Share your dilemmas and get honest opinions from other Mumsnetters.

Family fall out

4 replies

Kez02 · 15/09/2021 12:43

I have had a falling out with my partners sister and have decided I dont want her in our lives at all.
She only sees my son at special occasions she makes no effort outwith and although is good with him, they have no bond. She sent me a horrible txt about something bothering her and when I replied she told me to p*ss off. This caused upset and anxiety with me and I dont have to or want to deal with, from someone I barely know.
My partner doesn't live with me and we have a rocky relationship at the moment so I defo do not need any further stress.
Am I being unreasonable for banning her from our lives? I hardly know the girl, my son hardly knows her. She may be lashing out at me due to stresses going on in the family, I feel like she sees me as an easy target and I have been told she is known for doing this. If will not invite her to any parties or attend any she is hosting. I know this will become an issue and I will painted the bad one.

OP posts:
Hoppinggreen · 15/09/2021 12:46

You need to decide whether to put up with her shite OR be seen as the “bad one”, whatever that means
Personally I would choose the 2nd one but I am able to not be affected by what other people think of me

LIZS · 15/09/2021 12:47

Is your ds your dp's? Are you all young? Just keep distant and keep out of any drama.

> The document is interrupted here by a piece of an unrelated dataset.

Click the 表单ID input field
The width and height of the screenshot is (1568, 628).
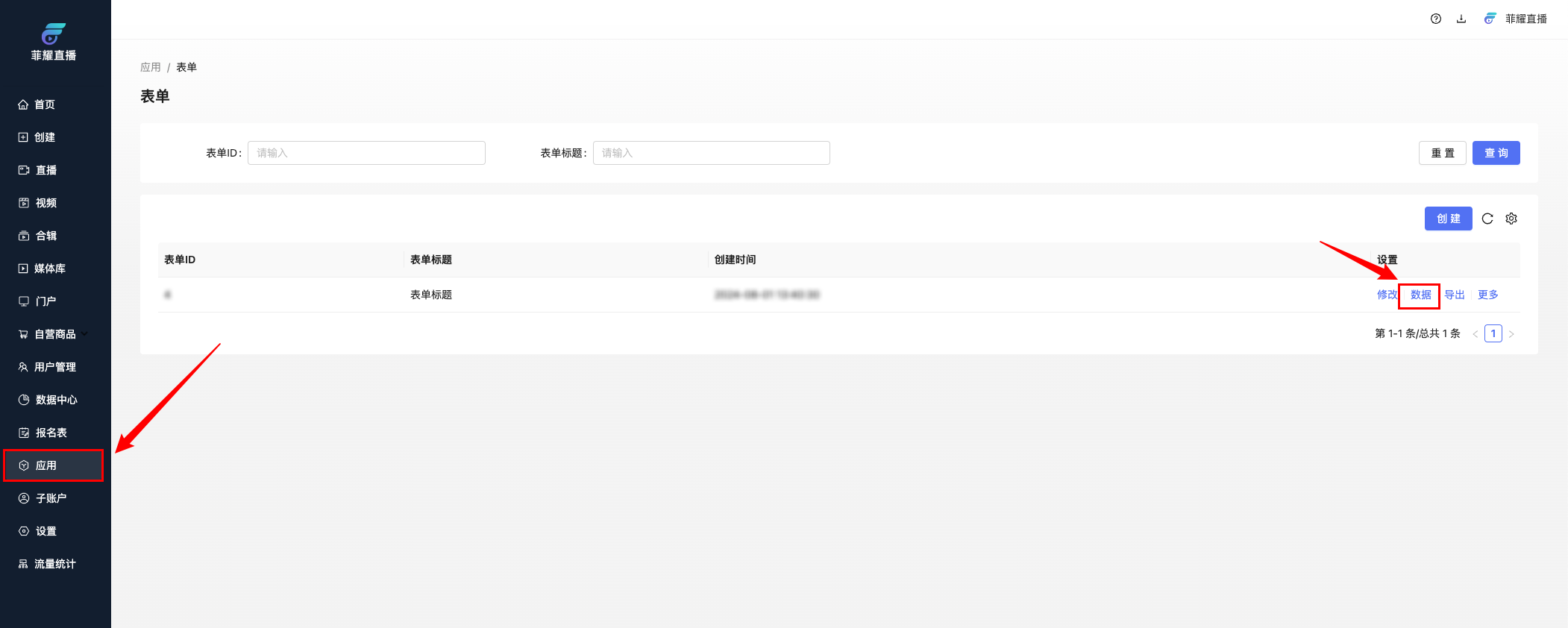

TaraR2020 · 15/09/2021 12:53

I wouldn't ban her from seeing him tbh, but I would keep my distance and keep contact to group family occasions

NC seems a bit extreme

Xiaoxiong · 15/09/2021 13:03

The opposite of love isn't hate, it's indifference. Just withdraw and grey rock her. If she texts you about stuff that's bothering her, just respond with a bland "sorry to hear that" or "sounds tough". If she asks you about anything say "we're fine" or "hmm you'll have to talk to your brother about that". If she invites you to a party "oh I'm so sorry I can't make it, hope it goes well". If you're having a party, why would you invite her at all if you don't even live with your partner and you're not getting on with him. Just see her at big group family events where you're only there because of your son.

And don't hold out for an apology for telling you to piss off, you won't get one. Just detach and move on - what do you care what she thinks!